1999-06-14 Thread David E. Cross
Ok, now that I have hopefully gotten the criticial people's attention, I 
will proceed with the details:

1: My test program can only reproduce this with NFSv3/UDP from a recently
patched Solaris system to a FreeBSD server.  I have not tested older
Solaris patches, I suspect that they will not cause the panic.

2: Recent packet traces of the NFS traffic reveals that it is likely *NOT*
unlink that is causing the problem.  I now have 6 packet traces and all fail
within a couple of packets of the NFS server responding to a create request
with ERROR: File exists (that is TCPDUMP terminoligy).  Looking through
the create call, I think I can see it, but it is tough.

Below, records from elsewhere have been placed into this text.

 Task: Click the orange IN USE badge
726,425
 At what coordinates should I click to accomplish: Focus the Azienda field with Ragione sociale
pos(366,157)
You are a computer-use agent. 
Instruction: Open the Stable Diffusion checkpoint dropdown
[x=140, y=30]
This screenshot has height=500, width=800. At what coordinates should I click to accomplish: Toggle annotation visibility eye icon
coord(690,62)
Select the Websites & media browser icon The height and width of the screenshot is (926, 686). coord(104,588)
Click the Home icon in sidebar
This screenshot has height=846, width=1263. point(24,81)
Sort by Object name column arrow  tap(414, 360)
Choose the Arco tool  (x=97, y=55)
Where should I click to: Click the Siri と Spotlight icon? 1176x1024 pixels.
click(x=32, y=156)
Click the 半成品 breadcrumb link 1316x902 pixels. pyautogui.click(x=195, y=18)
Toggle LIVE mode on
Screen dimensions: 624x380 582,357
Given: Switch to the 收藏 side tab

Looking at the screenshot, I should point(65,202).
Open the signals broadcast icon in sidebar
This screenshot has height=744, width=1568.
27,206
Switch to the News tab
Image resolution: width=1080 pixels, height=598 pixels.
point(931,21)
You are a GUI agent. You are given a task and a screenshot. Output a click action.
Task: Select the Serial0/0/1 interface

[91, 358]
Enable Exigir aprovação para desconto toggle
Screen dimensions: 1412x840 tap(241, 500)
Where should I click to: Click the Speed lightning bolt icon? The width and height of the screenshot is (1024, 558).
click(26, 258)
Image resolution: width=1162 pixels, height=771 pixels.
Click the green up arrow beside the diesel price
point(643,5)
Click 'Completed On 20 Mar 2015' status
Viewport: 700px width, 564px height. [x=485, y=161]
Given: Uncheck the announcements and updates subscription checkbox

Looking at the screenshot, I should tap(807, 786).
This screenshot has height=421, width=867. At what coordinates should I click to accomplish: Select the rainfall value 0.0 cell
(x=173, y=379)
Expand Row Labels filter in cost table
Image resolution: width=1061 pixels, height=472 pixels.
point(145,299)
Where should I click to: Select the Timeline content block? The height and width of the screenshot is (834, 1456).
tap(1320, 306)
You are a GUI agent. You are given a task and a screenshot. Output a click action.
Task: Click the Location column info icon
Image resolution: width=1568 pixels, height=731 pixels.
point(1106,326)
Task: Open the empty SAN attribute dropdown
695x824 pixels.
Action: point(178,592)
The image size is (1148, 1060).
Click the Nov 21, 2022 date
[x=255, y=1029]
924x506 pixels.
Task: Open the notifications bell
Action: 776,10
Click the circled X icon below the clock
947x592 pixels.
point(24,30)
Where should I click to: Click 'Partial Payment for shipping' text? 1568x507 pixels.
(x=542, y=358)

2a: only ever *one* ERROR: File exists has ever been seen per a single crash.

3: Based on #1 and #2 I can surmise that other OSs will eventually trip this, 
but the access pattern is sufficiently different that my test program will not
do it.

4: It is not a concurancy issue as far as I can tell.  I wrapped all of 
nfssrv_create() (or whatever it is called) in a spl_softclock(), splx() pairing
and I could still cause the panic.

5: I tried compiling with MAX_PERF which in effect comments out the panic, 
this caused all access to the directory to result in (D)iskwait, with WCHAN of
inode.  Effectively bringing the NFS server down, but without the advantage
of having the machine come back by itself.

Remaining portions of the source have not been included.